### What to work on
Reproduce every line of the listing below without any changes.

### Records shown
· · ·

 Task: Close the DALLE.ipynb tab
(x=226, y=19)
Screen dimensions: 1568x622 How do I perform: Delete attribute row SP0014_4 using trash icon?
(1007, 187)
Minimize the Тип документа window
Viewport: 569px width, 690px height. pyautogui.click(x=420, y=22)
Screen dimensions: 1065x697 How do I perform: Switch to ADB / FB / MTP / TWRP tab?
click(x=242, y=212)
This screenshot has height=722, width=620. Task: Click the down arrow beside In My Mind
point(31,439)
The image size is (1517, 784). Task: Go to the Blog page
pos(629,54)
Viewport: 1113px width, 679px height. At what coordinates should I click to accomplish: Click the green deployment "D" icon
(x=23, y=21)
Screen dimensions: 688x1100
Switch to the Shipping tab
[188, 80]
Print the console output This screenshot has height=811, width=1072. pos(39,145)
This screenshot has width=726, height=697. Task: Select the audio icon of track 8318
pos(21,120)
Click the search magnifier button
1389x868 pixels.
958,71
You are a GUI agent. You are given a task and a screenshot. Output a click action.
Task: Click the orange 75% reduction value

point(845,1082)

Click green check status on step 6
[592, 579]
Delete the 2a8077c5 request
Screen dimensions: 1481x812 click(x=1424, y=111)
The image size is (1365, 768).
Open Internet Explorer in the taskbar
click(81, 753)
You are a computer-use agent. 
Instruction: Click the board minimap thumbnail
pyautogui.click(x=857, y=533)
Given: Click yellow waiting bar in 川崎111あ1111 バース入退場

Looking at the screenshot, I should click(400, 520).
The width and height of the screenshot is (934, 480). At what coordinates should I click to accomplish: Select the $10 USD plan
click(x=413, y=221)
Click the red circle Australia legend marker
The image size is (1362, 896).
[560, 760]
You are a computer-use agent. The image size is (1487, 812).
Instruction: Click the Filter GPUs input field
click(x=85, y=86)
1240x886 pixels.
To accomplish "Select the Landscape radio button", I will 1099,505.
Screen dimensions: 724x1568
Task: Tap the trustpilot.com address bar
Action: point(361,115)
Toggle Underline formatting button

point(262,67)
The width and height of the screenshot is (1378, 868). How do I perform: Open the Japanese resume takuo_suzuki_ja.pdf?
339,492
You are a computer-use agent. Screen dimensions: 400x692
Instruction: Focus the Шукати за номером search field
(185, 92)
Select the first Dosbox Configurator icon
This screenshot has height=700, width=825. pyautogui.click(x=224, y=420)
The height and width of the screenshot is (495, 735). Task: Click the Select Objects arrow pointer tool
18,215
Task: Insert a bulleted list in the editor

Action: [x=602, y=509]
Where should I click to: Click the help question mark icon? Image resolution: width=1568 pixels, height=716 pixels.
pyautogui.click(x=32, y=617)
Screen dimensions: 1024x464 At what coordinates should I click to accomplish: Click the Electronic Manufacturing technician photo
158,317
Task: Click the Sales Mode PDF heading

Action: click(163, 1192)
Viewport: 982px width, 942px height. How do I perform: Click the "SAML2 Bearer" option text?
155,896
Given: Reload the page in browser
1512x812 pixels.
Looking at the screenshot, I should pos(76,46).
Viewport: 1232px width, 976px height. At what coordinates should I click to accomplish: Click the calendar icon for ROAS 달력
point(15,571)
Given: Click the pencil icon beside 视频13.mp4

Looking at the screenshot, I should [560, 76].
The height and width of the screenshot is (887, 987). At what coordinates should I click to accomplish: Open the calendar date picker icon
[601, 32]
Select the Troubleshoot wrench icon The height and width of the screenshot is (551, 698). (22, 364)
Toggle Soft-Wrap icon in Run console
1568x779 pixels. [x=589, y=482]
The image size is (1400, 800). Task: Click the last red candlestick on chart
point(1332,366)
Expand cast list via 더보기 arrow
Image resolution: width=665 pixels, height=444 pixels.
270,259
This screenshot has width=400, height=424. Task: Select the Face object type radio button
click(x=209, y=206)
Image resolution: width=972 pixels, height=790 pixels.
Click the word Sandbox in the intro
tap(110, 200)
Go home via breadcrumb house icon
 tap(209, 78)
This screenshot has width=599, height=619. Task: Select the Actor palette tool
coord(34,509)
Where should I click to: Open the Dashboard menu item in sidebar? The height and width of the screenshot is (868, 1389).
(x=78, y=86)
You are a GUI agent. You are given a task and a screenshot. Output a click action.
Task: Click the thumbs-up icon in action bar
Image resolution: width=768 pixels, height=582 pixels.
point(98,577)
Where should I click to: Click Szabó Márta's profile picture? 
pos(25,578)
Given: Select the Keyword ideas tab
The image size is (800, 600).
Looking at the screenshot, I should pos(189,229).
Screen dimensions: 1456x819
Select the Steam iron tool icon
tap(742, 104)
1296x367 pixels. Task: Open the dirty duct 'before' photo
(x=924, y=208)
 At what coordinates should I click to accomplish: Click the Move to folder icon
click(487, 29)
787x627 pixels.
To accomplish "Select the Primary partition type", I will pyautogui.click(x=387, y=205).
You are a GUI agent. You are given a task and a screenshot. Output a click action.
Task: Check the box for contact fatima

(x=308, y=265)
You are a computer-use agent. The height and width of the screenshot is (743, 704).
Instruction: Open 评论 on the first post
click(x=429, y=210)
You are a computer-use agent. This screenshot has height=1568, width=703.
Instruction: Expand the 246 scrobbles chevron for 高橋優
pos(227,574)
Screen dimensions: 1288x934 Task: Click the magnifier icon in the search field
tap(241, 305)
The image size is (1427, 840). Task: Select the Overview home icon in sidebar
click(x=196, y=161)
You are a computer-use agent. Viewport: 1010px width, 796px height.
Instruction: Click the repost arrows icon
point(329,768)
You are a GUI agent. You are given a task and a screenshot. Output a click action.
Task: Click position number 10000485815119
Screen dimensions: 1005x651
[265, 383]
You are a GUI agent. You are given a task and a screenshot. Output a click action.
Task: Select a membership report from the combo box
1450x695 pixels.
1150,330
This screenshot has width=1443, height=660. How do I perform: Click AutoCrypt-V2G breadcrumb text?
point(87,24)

· · ·

### Task answer
 Task: Close the DALLE.ipynb tab
(x=226, y=19)
Screen dimensions: 1568x622 How do I perform: Delete attribute row SP0014_4 using trash icon?
(1007, 187)
Minimize the Тип документа window
Viewport: 569px width, 690px height. pyautogui.click(x=420, y=22)
Screen dimensions: 1065x697 How do I perform: Switch to ADB / FB / MTP / TWRP tab?
click(x=242, y=212)
This screenshot has height=722, width=620. Task: Click the down arrow beside In My Mind
point(31,439)
The image size is (1517, 784). Task: Go to the Blog page
pos(629,54)
Viewport: 1113px width, 679px height. At what coordinates should I click to accomplish: Click the green deployment "D" icon
(x=23, y=21)
Screen dimensions: 688x1100
Switch to the Shipping tab
[188, 80]
Print the console output This screenshot has height=811, width=1072. pos(39,145)
This screenshot has width=726, height=697. Task: Select the audio icon of track 8318
pos(21,120)
Click the search magnifier button
1389x868 pixels.
958,71
You are a GUI agent. You are given a task and a screenshot. Output a click action.
Task: Click the orange 75% reduction value

point(845,1082)

Click green check status on step 6
[592, 579]
Delete the 2a8077c5 request
Screen dimensions: 1481x812 click(x=1424, y=111)
The image size is (1365, 768).
Open Internet Explorer in the taskbar
click(81, 753)
You are a computer-use agent. 
Instruction: Click the board minimap thumbnail
pyautogui.click(x=857, y=533)
Given: Click yellow waiting bar in 川崎111あ1111 バース入退場

Looking at the screenshot, I should click(400, 520).
The width and height of the screenshot is (934, 480). At what coordinates should I click to accomplish: Select the $10 USD plan
click(x=413, y=221)
Click the red circle Australia legend marker
The image size is (1362, 896).
[560, 760]
You are a computer-use agent. The image size is (1487, 812).
Instruction: Click the Filter GPUs input field
click(x=85, y=86)
1240x886 pixels.
To accomplish "Select the Landscape radio button", I will 1099,505.
Screen dimensions: 724x1568
Task: Tap the trustpilot.com address bar
Action: point(361,115)
Toggle Underline formatting button

point(262,67)
The width and height of the screenshot is (1378, 868). How do I perform: Open the Japanese resume takuo_suzuki_ja.pdf?
339,492
You are a computer-use agent. Screen dimensions: 400x692
Instruction: Focus the Шукати за номером search field
(185, 92)
Select the first Dosbox Configurator icon
This screenshot has height=700, width=825. pyautogui.click(x=224, y=420)
The height and width of the screenshot is (495, 735). Task: Click the Select Objects arrow pointer tool
18,215
Task: Insert a bulleted list in the editor

Action: [x=602, y=509]
Where should I click to: Click the help question mark icon? Image resolution: width=1568 pixels, height=716 pixels.
pyautogui.click(x=32, y=617)
Screen dimensions: 1024x464 At what coordinates should I click to accomplish: Click the Electronic Manufacturing technician photo
158,317
Task: Click the Sales Mode PDF heading

Action: click(163, 1192)
Viewport: 982px width, 942px height. How do I perform: Click the "SAML2 Bearer" option text?
155,896
Given: Reload the page in browser
1512x812 pixels.
Looking at the screenshot, I should pos(76,46).
Viewport: 1232px width, 976px height. At what coordinates should I click to accomplish: Click the calendar icon for ROAS 달력
point(15,571)
Given: Click the pencil icon beside 视频13.mp4

Looking at the screenshot, I should [560, 76].
The height and width of the screenshot is (887, 987). At what coordinates should I click to accomplish: Open the calendar date picker icon
[601, 32]
Select the Troubleshoot wrench icon The height and width of the screenshot is (551, 698). (22, 364)
Toggle Soft-Wrap icon in Run console
1568x779 pixels. [x=589, y=482]
The image size is (1400, 800). Task: Click the last red candlestick on chart
point(1332,366)
Expand cast list via 더보기 arrow
Image resolution: width=665 pixels, height=444 pixels.
270,259
This screenshot has width=400, height=424. Task: Select the Face object type radio button
click(x=209, y=206)
Image resolution: width=972 pixels, height=790 pixels.
Click the word Sandbox in the intro
tap(110, 200)
Go home via breadcrumb house icon
 tap(209, 78)
This screenshot has width=599, height=619. Task: Select the Actor palette tool
coord(34,509)
Where should I click to: Open the Dashboard menu item in sidebar? The height and width of the screenshot is (868, 1389).
(x=78, y=86)
You are a GUI agent. You are given a task and a screenshot. Output a click action.
Task: Click the thumbs-up icon in action bar
Image resolution: width=768 pixels, height=582 pixels.
point(98,577)
Where should I click to: Click Szabó Márta's profile picture? 
pos(25,578)
Given: Select the Keyword ideas tab
The image size is (800, 600).
Looking at the screenshot, I should pos(189,229).
Screen dimensions: 1456x819
Select the Steam iron tool icon
tap(742, 104)
1296x367 pixels. Task: Open the dirty duct 'before' photo
(x=924, y=208)
 At what coordinates should I click to accomplish: Click the Move to folder icon
click(487, 29)
787x627 pixels.
To accomplish "Select the Primary partition type", I will pyautogui.click(x=387, y=205).
You are a GUI agent. You are given a task and a screenshot. Output a click action.
Task: Check the box for contact fatima

(x=308, y=265)
You are a computer-use agent. The height and width of the screenshot is (743, 704).
Instruction: Open 评论 on the first post
click(x=429, y=210)
You are a computer-use agent. This screenshot has height=1568, width=703.
Instruction: Expand the 246 scrobbles chevron for 高橋優
pos(227,574)
Screen dimensions: 1288x934 Task: Click the magnifier icon in the search field
tap(241, 305)
The image size is (1427, 840). Task: Select the Overview home icon in sidebar
click(x=196, y=161)
You are a computer-use agent. Viewport: 1010px width, 796px height.
Instruction: Click the repost arrows icon
point(329,768)
You are a GUI agent. You are given a task and a screenshot. Output a click action.
Task: Click position number 10000485815119
Screen dimensions: 1005x651
[265, 383]
You are a GUI agent. You are given a task and a screenshot. Output a click action.
Task: Select a membership report from the combo box
1450x695 pixels.
1150,330
This screenshot has width=1443, height=660. How do I perform: Click AutoCrypt-V2G breadcrumb text?
point(87,24)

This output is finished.